- **TASK TO CARRY OUT**: Filter the material below down to the lines with the word "computer" and give those lines.

- **DATA**:
§ §

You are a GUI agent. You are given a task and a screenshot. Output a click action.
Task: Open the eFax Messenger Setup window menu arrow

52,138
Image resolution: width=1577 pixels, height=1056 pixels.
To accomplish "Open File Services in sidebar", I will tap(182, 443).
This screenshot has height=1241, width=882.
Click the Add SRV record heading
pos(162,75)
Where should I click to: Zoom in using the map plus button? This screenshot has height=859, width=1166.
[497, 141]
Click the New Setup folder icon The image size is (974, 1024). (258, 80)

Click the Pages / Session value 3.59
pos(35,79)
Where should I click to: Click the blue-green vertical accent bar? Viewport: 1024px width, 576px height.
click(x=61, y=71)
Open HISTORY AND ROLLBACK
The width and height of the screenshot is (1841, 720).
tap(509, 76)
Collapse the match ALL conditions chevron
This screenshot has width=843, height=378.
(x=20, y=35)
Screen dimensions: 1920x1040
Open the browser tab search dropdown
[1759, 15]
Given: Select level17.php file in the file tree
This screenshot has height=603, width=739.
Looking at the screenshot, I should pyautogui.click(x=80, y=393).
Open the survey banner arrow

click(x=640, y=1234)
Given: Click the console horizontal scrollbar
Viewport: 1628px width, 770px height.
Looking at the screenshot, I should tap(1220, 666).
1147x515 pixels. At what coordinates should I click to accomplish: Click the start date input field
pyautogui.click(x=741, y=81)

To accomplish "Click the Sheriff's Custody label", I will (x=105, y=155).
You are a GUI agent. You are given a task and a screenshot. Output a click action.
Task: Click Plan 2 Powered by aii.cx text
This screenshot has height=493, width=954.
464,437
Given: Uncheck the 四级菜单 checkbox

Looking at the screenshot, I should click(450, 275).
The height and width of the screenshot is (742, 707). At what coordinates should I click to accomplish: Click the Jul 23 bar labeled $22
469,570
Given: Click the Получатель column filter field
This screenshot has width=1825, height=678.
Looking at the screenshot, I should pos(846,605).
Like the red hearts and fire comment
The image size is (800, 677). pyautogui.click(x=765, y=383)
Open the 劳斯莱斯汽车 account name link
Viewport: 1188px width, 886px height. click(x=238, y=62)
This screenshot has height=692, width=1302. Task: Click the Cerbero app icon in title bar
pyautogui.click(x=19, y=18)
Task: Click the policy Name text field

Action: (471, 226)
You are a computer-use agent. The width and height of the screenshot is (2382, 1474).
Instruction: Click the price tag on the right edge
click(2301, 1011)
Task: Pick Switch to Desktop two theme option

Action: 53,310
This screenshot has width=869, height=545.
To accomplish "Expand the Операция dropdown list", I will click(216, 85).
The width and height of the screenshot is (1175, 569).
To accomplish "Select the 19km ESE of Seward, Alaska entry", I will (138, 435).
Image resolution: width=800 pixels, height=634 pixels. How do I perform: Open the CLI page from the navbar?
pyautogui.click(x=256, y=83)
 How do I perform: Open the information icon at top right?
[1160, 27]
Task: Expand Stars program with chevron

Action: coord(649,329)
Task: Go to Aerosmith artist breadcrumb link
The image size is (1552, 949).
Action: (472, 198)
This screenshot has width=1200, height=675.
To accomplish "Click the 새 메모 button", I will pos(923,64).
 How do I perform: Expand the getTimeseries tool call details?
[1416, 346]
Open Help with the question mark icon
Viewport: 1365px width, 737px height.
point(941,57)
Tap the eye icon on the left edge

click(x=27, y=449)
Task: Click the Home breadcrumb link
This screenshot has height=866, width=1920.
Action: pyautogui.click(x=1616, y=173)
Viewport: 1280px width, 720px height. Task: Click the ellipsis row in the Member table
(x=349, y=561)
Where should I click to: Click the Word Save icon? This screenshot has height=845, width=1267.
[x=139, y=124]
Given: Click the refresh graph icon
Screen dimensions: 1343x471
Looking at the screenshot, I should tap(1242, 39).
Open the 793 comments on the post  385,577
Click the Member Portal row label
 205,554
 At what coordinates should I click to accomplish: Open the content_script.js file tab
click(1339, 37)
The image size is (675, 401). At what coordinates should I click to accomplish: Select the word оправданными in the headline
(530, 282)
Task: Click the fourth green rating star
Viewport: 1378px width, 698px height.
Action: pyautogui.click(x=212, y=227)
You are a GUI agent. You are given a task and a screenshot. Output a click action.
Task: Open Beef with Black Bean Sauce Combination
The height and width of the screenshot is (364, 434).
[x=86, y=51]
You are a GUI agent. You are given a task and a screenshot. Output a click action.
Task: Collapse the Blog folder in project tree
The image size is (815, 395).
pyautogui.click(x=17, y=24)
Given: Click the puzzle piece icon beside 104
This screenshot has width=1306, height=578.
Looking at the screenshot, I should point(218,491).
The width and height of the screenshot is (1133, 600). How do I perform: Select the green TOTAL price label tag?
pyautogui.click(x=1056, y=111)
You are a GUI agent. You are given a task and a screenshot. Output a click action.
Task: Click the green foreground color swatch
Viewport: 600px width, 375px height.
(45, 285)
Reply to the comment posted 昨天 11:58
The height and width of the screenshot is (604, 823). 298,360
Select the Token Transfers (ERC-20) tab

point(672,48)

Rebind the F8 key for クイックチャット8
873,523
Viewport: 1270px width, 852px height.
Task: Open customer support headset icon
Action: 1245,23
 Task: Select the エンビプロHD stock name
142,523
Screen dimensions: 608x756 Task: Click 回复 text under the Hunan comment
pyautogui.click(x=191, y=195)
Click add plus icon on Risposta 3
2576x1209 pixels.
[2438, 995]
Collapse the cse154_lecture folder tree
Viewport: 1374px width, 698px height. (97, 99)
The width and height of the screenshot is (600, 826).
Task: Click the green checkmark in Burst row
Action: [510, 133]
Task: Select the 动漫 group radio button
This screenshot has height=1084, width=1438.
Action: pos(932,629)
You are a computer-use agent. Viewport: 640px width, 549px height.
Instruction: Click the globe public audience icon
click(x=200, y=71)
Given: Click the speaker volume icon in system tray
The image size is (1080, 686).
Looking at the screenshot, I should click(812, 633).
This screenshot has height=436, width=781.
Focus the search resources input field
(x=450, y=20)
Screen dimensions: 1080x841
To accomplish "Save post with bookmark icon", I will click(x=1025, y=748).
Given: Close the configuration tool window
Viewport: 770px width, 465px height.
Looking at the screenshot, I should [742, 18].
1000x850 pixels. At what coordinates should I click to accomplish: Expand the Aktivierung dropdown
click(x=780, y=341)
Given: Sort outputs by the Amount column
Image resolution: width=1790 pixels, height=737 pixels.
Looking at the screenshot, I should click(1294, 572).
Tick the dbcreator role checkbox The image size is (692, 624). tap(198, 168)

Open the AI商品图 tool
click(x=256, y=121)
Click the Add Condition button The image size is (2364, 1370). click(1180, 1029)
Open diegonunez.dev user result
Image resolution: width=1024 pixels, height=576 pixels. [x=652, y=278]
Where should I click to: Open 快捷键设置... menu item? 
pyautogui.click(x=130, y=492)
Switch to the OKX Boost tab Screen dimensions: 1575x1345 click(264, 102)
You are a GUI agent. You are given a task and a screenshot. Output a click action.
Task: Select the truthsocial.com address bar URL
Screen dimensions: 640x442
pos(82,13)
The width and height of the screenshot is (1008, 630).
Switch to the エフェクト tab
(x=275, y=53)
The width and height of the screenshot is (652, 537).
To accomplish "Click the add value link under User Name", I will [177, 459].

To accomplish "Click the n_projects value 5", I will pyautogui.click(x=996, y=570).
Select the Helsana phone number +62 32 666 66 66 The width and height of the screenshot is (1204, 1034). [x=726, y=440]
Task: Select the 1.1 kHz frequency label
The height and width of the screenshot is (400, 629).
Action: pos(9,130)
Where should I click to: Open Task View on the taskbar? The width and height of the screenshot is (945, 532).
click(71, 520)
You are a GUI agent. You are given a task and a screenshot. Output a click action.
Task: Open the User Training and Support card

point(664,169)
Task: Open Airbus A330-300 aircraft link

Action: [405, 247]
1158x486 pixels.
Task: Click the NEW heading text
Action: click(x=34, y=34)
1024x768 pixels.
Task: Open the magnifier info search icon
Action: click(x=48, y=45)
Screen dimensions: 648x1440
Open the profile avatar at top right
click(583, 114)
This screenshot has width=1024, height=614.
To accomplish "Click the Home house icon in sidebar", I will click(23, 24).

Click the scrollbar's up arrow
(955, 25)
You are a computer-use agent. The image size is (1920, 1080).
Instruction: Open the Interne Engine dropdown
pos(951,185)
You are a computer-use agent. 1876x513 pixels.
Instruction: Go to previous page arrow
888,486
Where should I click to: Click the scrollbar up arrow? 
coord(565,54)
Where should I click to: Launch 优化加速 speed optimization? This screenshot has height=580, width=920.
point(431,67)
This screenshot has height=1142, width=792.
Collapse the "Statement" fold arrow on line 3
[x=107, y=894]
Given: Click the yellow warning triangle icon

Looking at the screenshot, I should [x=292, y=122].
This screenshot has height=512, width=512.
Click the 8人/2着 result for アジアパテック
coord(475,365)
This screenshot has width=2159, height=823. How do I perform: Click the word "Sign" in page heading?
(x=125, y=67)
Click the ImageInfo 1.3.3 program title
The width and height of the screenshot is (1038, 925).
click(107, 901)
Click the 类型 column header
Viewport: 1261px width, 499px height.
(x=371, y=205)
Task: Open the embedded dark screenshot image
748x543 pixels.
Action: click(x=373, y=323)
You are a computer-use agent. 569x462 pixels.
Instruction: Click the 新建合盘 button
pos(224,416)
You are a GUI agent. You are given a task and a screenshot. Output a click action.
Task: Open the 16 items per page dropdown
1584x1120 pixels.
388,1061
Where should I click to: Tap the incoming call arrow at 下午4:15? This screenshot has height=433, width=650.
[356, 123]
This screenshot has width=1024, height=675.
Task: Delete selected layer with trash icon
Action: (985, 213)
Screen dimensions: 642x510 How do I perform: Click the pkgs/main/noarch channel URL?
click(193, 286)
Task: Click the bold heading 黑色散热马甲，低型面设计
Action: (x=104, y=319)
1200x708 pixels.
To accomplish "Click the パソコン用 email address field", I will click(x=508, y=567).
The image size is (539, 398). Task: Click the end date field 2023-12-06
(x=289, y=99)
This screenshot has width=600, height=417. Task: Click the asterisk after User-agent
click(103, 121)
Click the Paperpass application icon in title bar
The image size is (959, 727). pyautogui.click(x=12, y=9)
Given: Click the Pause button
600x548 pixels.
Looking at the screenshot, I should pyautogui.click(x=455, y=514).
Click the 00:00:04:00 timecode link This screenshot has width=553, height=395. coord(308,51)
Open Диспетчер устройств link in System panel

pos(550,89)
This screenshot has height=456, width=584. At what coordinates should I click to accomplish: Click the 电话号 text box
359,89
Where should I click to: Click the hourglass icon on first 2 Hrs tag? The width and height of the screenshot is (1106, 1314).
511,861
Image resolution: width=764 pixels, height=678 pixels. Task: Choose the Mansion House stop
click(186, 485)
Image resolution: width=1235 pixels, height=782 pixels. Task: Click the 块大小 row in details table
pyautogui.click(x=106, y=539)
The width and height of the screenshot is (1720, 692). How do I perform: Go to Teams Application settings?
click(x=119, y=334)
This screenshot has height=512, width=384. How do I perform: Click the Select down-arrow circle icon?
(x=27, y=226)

§ §

- **SOLUTION TO THIS PROBLEM**:
You are a computer-use agent. The width and height of the screenshot is (2382, 1474).
You are a computer-use agent. Viewport: 640px width, 549px height.
You are a computer-use agent. The image size is (1920, 1080).
You are a computer-use agent. 1876x513 pixels.
You are a computer-use agent. 569x462 pixels.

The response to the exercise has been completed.